Violence, war, and terrorism fill our televisions, newspapers, and websites. To meet the great need for nonviolent wisdom in the tradition of Martin Luther King Jr. and Mahatma Gandhi, Crossroad presents this new and reedited version of Thomas Merton's "Passion for Peace," The book, never before available in an attractive trade edition, presents Merton's most important insights into themes such as the nature of violence, armed conflict, Christian responsibility, and the individual in the state.
Born in France, Thomas Merton was the son of an American artist and poet and her New Zealander husband, a painter. Merton lost both parents before he had finished high school, and his younger brother was killed in World War II. Something of the ephemeral character of human endeavor marked all his works, deepening the pathos of his writings and drawing him close to Eastern, especially Buddhist, forms of monasticism. After an initial education in the United States, France, and England, he entered Gethsemani Abbey in Kentucky, where he remained until a short time before his death.
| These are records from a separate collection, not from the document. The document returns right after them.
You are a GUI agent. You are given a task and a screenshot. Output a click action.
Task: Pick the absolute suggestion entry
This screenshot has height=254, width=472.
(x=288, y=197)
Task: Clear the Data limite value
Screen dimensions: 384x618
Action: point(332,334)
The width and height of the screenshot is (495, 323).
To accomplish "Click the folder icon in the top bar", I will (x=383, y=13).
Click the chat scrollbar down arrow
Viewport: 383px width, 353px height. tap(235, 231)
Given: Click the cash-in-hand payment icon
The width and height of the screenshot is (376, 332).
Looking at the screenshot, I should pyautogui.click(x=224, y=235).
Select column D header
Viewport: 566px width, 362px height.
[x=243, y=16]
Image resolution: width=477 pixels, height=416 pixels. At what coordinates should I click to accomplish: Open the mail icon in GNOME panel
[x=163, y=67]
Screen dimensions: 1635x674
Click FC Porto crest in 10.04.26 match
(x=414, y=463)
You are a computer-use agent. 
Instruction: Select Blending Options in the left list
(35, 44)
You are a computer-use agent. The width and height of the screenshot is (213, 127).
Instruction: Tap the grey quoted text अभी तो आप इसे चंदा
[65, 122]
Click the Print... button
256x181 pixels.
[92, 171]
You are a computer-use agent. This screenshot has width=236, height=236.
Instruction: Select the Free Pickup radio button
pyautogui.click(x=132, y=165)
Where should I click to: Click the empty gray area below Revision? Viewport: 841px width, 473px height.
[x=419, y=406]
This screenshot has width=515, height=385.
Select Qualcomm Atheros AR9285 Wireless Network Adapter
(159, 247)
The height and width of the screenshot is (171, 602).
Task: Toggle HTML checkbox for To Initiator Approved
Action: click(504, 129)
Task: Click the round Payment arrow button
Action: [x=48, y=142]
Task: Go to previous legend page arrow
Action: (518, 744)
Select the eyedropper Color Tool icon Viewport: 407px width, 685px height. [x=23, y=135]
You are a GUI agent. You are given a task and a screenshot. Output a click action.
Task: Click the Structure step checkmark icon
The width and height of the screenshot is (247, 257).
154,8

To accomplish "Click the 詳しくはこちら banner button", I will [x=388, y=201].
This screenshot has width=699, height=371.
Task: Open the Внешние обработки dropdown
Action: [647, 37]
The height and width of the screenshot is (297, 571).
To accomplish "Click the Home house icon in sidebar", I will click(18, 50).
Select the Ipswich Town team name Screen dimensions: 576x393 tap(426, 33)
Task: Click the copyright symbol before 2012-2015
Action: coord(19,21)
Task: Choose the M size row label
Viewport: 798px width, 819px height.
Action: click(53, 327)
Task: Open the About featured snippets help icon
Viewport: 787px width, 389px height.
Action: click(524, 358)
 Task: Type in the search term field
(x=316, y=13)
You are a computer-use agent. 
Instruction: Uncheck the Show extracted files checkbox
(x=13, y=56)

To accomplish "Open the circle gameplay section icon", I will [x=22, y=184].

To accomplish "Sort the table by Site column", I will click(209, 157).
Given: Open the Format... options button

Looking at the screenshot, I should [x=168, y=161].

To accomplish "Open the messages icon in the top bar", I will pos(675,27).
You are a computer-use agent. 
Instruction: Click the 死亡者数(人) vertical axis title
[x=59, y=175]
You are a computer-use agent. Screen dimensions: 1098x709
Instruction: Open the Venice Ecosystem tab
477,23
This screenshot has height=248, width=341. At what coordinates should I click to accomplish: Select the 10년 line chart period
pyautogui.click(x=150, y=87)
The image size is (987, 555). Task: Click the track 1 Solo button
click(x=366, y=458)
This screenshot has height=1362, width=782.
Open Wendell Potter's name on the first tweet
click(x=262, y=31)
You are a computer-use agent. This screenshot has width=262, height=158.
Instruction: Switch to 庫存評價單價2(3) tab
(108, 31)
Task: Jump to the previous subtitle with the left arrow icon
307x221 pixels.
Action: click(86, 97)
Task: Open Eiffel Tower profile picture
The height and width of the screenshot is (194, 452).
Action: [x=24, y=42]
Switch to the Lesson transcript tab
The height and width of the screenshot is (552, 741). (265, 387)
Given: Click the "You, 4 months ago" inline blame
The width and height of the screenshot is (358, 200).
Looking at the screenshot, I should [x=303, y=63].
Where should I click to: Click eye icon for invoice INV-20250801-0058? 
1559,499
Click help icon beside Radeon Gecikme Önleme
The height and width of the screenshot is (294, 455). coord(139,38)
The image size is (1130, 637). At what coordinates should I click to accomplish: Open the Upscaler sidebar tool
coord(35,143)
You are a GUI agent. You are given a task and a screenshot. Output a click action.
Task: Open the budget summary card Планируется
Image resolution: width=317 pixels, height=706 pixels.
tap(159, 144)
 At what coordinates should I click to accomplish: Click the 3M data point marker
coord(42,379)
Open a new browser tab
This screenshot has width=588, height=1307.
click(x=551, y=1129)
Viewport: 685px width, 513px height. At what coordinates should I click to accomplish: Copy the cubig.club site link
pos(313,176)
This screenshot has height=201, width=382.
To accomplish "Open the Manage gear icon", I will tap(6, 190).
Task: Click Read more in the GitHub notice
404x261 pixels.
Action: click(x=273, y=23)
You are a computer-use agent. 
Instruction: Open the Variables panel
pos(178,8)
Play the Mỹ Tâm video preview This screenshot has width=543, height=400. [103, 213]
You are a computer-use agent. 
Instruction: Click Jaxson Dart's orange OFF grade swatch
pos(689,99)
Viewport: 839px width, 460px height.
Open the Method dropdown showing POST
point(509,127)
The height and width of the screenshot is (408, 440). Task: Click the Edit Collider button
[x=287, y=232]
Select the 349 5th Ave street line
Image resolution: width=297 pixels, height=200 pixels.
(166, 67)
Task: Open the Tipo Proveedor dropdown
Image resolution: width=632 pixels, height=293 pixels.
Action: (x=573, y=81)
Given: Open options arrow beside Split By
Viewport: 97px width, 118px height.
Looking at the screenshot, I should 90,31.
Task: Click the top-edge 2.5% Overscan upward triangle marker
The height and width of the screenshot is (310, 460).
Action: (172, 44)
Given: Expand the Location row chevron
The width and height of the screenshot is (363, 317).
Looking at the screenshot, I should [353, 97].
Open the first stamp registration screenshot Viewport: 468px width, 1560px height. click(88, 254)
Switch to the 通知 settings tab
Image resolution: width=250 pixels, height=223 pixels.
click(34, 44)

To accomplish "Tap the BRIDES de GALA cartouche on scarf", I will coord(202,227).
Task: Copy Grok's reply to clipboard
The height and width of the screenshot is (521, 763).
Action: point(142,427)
His working life was spent as a Trappist monk. At Gethsemani, he wrote his famous autobiography, The Seven Storey Mountain (1948); there he labored and prayed through the days and years of a constant regimen that began with daily prayer at 2:00 a.m. As his contemplative life developed, he still maintained contact with the outside world, his many books and articles increasing steadily as the years went by. Reading them, it is hard to think of him as only a "guilty bystander," to use the title of one of his many collections of essays. He was vehement in his opposition to the Vietnam War, to the nuclear arms race, to racial oppression. Having received permission to leave his monastery, he went on a journey to confer with mystics of the Hindu and Buddhist traditions. He was accidentally electrocuted in a hotel in Bangkok, Thailand, on December 10, 1968.